Text excerpt ▸
────

My friend Lyzii wrote reflections on the lectionary readings for Mary, Mother of God, and my response to her post wound up much longer than the average LJ comment. She, too, found the language of Aaron’s blessing a little odd, and wondered why Christmas is an octave.
I’ve had similar thoughts about biblical language and modern English grammar. The blessing from Numbers does sound a little awkward. When the celebrant says, “the Lord be with you,” at Mass, it has the same odd ring to it. I once read a good explanation of why there is no “may,” but of course I have no idea where.
There are other instances of odd biblical grammar that make more sense, though. When God says in Genesis, “Let us make man in our image,” it reveals the eternal nature of the Holy Trinity. When Jesus says, “Before Abraham was, I AM” (end of John 8) it reminds us of His eternal existence as well.
The third thing I’m reminded of is the language of prayer. Jesus taught us to pray, “give us this day our daily bread.” There’s no “please.” It seems just a tad rude and presumptuous at first, but as Jimmy Akin mentioned once in his blog, in the original languages, you don’t say please. You just state or ask. It’s like writing a sophisticated persuasive statement: you don’t say “I think X,” you just say, “X is;” we know it’s what you think.
I’ve also heard we have octaves for the greatest feasts of the Church because one week won’t do; you need a whole extra day. The Solemnity of Mary, Mother of God was traditionally the Solemnity of the Circumcision, and remains so in the Eastern Rite. Jewish circumcisions are supposed to happen eight days after birth. Easter’s an octave, too, though, so maybe octaves exist for both reasons.

────

Data under study ▸
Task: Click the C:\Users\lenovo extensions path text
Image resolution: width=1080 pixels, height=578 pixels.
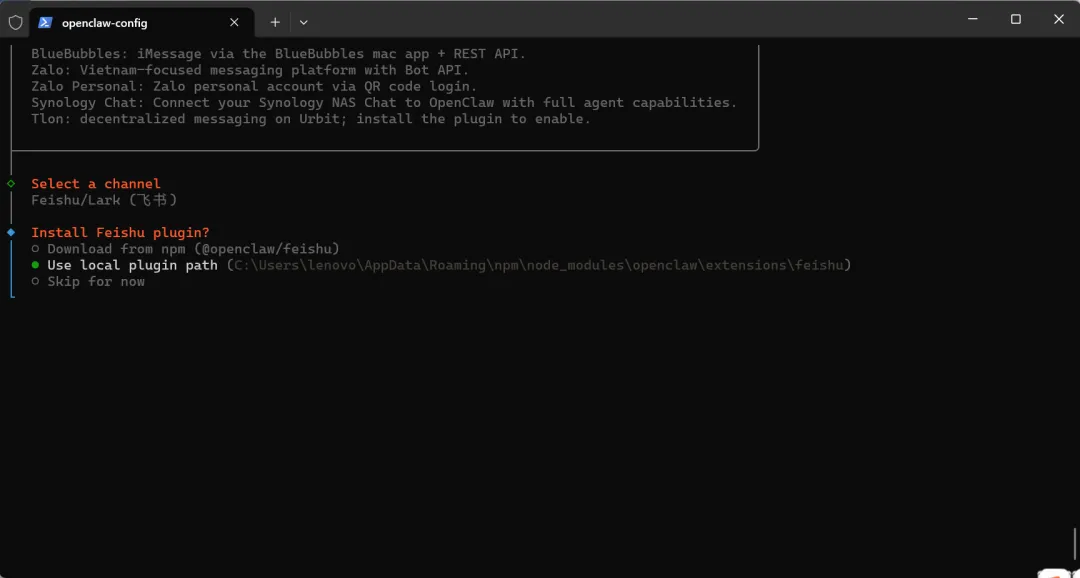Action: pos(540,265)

────

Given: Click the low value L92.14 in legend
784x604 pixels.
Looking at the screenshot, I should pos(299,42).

────

Task requirements ▸
(a) Translate this sentence from the post on biblical language into Spanish: "Jewish circumcisions are supposed to happen eight days after birth."
(b) From the post on biblical language, write out the part that opens with the words containing "The third thing" and closes with "for both reasons.", renaming "persuasive statement" as "formal argument".

Exercise answers ▸
(a) Se supone que las circuncisiones judías se realizan ocho días después del nacimiento.

(b)
The third thing I’m reminded of is the language of prayer. Jesus taught us to pray, “give us this day our daily bread.” There’s no “please.” It seems just a tad rude and presumptuous at first, but as Jimmy Akin mentioned once in his blog, in the original languages, you don’t say please. You just state or ask. It’s like writing a sophisticated formal argument: you don’t say “I think X,” you just say, “X is;” we know it’s what you think.
I’ve also heard we have octaves for the greatest feasts of the Church because one week won’t do; you need a whole extra day. The Solemnity of Mary, Mother of God was traditionally the Solemnity of the Circumcision, and remains so in the Eastern Rite. Jewish circumcisions are supposed to happen eight days after birth. Easter’s an octave, too, though, so maybe octaves exist for both reasons.